Due anni di Serie A e Vialli è già un nome in grado di scuotere il mercato. Da parte sua Silvio Berlusconi, presidente del Milan, nel 1986 prova a scuotere il collega Mantovani con un’offerta pesante: quindici miliardi. Mantovani vacilla, non sa come fare a dire no e allora ci pensa il giocatore in persona. Che motiva così il gran rifiuto. «Ci ho pensato una notte intera, quando Mantovani mi ha avvertito. La conclusione è che nelle grandi squadre, come Milan e Juve, sei soprattutto un numero in funzione dei risultati. E a me, in questo momento, interessa essere soprattutto una persona». E solo l’inizio. Ci proverà la Juventus, un anno dopo, e Vialli ribadirà il concetto, parlando di Genova come di una città «a misura d’uomo» e della Samp come di «una grande famiglia».

Un legame indissolubile. Al punto che qualcuno, già ai tempi dei Mondiali messicani, era andato in cerca di ragioni extracalcistiche per spiegare la determinazione del campione. Magari un grande amore, una passione impossibile. E via, tutti in cerca del segreto di Luca. Lui, semplicemente, aveva in testa lo stesso sogno del “gemello” Mancini, di Mantovani e Borea, di “zio Vuja” Boskov, di tutta la truppa. Una voglia dannata di scudetto. A dispetto di tutti quelli che parlavano di una Samp bella e impossibile, forte e capricciosa, divertente ma troppo divertita per poter salire sul trono.

Di quel sogno Vialli è un gioiello prezioso e insostituibile. Lui lo sa e l’idea gli piace. Nel tempo, resisterà ad altri abbordaggi. Al Napoli, nel 1987, dirà di no Mantovani in persona, rilanciando a 50 (miliardi) un’offerta da 12. Niente da fare neanche per il Real Madrid, un anno dopo. Nel marzo 1988, all’ennesimo attacco di Berlusconi, Vialli risponderà firmando fino al 1992 con la Samp. «Adesso tutti i discorsi passeranno sopra la mia testa, anche se non ne resterò fuori».  Appunto. Nel 1989 riecco la Juve: c’è Agnelli in persona a chiedere Gianluca, e insieme a lui Mancini e Vierchowod.
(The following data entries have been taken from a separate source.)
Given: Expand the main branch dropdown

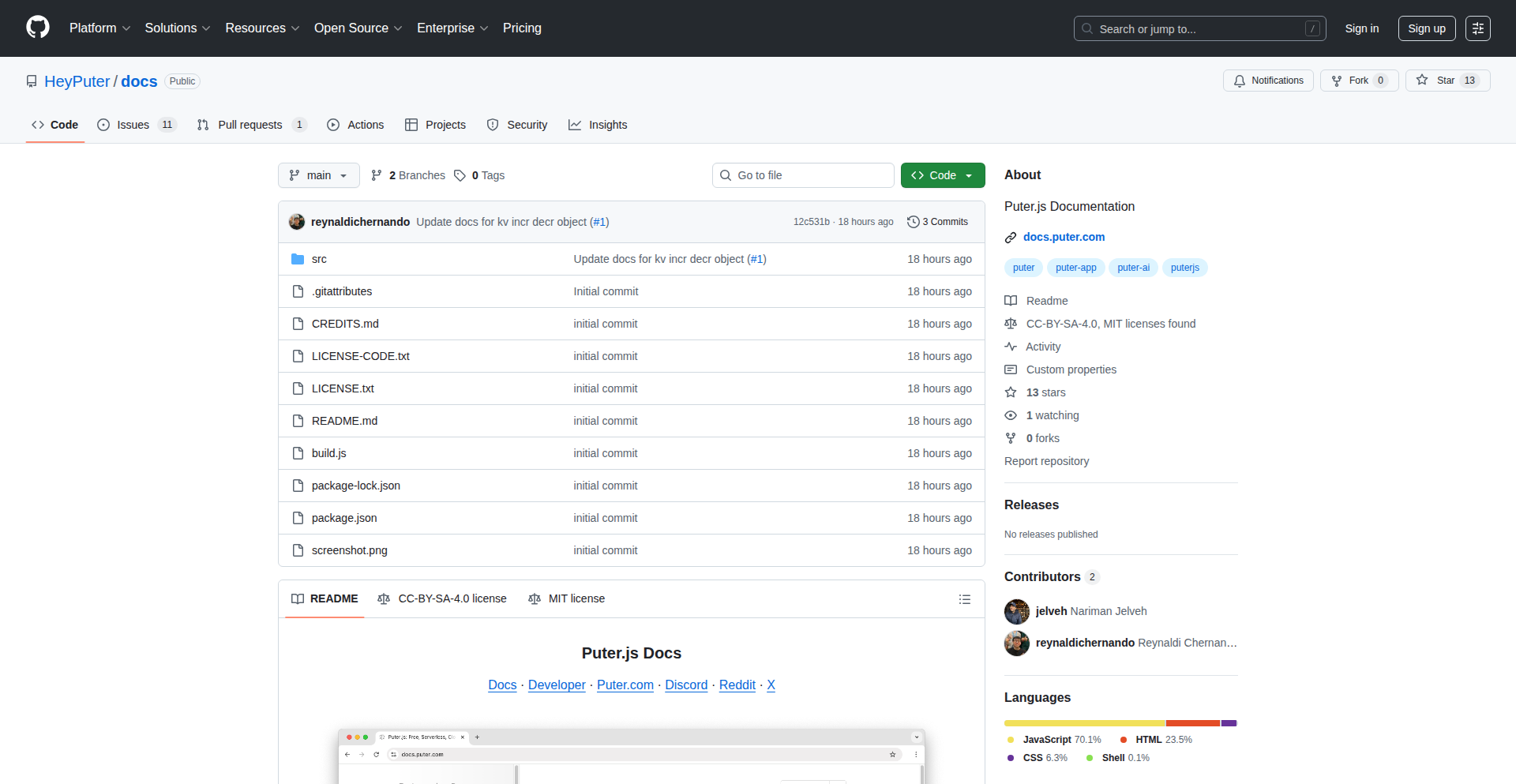Looking at the screenshot, I should point(318,175).
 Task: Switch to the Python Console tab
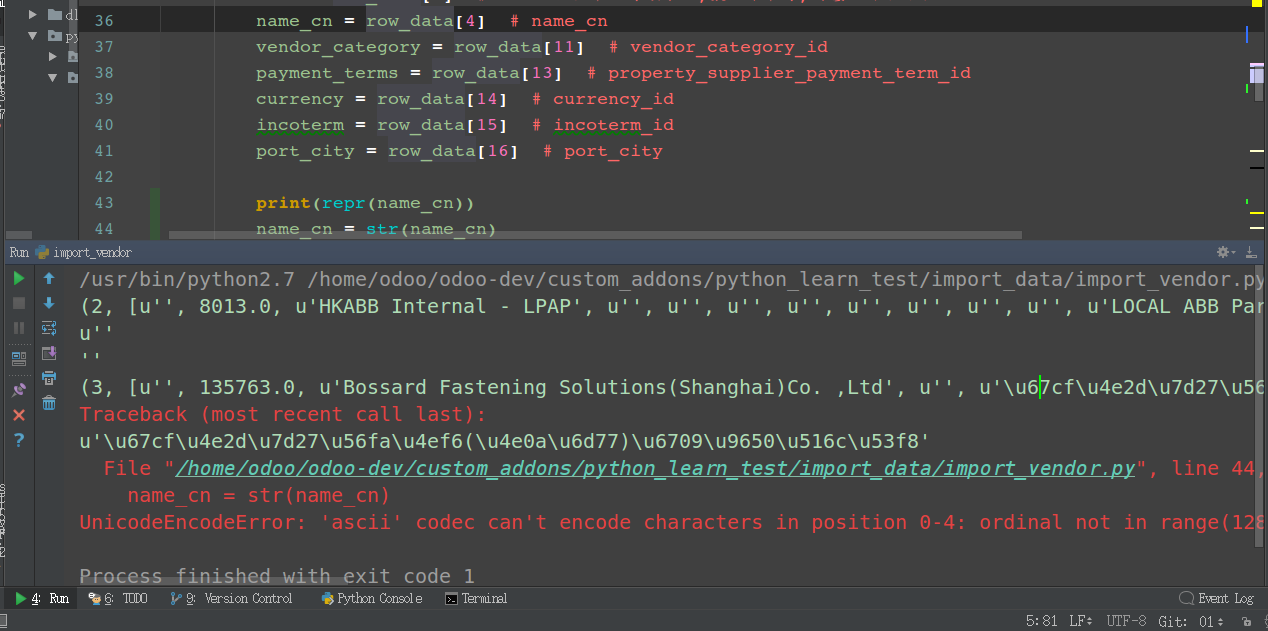pos(371,598)
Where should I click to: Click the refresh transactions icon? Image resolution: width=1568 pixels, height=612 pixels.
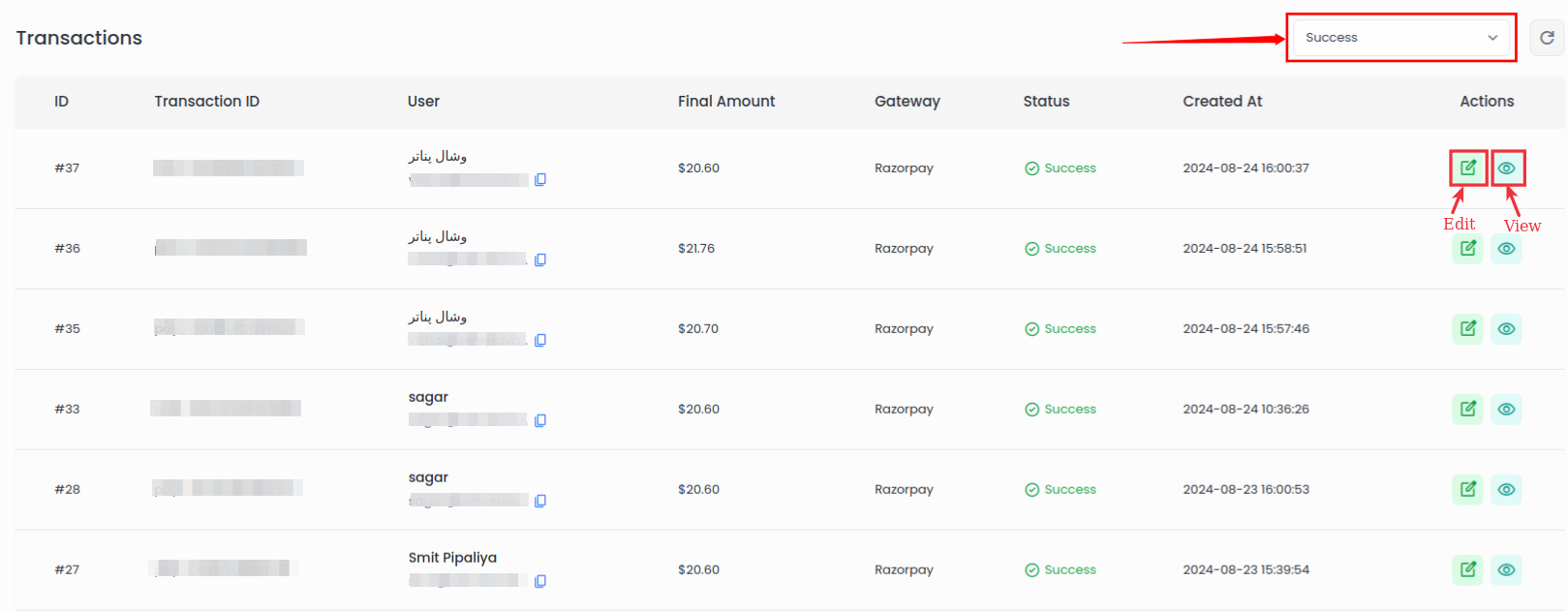click(x=1547, y=38)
Niente di fatto, non basta la delusione patita nella finale di Coppa delle Coppe a Berna, contro il Barcellona, per convincere Mantovani a privarsi dei suoi gioielli. Come se il presidente avvertisse la vicinanza del traguardo più atteso, e con lui i suoi ragazzi.

DA NANI A GIGANTI

Gianluca Vialli si fa stella, e Genova è il suo mondo. Il posto giusto per costruirci la favola dei Sette Nani, si diceva. C’è anche Biancaneve, naturalmente: è Edilio Buscaglia, titolare del ristorante «Edilio» dove ogni giovedì, nelle sere sampdoriane, dalle otto a mezzanotte Gianluca diventa Pisolo. Saletta privata, televisione, parole in libertà. Gli altri protagonisti della favola allegra sono Roberto Mancini, in arte Cucciolo, Moreno Mannini calato nella parte di Eolo, il diesse Borea che naturalmente recita da Dotto. Domenico Arnuzzo, responsabile del settore giovanile, è Mammolo, Brontolo è Antonio Soncini, tecnico delle giovanili, e Guido Montali, addetto all’arbitro della società, è Gongolo. Anche le magnifiche e progressive sorti di una squadra di calcio, in fondo, si possono fondare intorno a un tavolo, tra una battuta e una promessa. La promessa dei Sette Nani è una specie di patto di mutuo soccorso. Uniti e indivisibili, fino allo scudetto. Ci vuole niente, poi, a trasmettere la carica vitale al resto del gruppo.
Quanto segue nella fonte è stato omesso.